Melvin Joel Zabarsky (1932–2019) was an American figurative painter who created representational work in the narrative tradition. Known for a bright, bold palette, his work often explores political, historical and cultural themes to surreal and realist effect. In a six-decade career marked by several distinct phases, Zabarsky's imaginative use of color, formal experimentation and commitment to narrative organization in both traditional and avant garde styles are hallmarks of his work. In an interview with the British philosophers Donald and Monica Skilling, he said, "I'm discovering history, or a narrative, within a painting, as I go along."

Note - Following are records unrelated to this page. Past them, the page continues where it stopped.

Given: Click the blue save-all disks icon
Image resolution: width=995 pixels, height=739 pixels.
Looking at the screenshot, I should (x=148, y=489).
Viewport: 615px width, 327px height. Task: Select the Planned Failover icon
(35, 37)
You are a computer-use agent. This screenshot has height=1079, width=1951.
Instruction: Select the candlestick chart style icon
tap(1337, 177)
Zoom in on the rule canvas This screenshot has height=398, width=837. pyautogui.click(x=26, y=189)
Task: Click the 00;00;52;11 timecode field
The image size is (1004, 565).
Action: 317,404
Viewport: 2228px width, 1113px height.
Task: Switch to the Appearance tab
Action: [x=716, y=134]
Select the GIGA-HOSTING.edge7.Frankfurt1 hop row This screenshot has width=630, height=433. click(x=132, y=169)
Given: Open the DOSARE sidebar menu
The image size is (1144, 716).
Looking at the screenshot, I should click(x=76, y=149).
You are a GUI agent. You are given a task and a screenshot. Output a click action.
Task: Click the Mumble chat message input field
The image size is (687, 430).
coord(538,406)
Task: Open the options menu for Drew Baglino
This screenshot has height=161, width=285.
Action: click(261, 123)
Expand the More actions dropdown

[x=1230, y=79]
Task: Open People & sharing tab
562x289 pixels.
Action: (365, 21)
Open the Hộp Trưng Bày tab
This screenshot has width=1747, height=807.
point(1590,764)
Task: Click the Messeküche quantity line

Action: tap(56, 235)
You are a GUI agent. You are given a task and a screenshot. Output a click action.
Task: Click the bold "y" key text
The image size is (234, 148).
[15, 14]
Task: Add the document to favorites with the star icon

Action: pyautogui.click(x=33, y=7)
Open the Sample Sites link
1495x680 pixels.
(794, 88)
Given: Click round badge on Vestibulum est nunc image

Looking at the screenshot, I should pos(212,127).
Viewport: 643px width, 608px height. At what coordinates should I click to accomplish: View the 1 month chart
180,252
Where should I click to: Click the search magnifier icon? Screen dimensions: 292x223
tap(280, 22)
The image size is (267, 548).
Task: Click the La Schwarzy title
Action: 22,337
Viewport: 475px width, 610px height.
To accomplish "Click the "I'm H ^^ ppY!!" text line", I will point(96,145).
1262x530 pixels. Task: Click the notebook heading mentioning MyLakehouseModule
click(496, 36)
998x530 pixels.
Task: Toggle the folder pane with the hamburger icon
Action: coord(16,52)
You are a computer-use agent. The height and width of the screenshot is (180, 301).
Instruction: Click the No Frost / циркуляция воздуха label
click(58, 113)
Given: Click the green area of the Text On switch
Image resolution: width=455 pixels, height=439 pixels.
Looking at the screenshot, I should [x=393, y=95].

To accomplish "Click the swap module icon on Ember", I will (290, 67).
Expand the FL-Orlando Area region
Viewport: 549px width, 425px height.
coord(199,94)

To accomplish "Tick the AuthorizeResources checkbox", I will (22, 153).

Barbara Grad is an American artist and educator, known for abstract, fractured landscape paintings, which combine organic and geometric forms, colliding planes and patterns, and multiple perspectives. Her work's themes include the instability of experience, the ephemerality of nature, and the complexity of navigating cultural environments in flux. While best known as a painter, Grad also produces drawings, prints, mixed-media works and artist books. She has exhibited in venues including the Art Institute of Chicago, Kemper Museum of Contemporary Art, Danforth Art, Rose Art Museum, Indianapolis Museum of Art and A.I.R., and been reviewed in publications, including Artforum, Arts Magazine and ARTnews. Grad co-founded Artemisia Gallery, one the country's first women-artist collectives, in Chicago in 1973. She has been an educator for over four decades, most notably at the Massachusetts College of Art and Design. Grad has been based in the Boston area since 1987.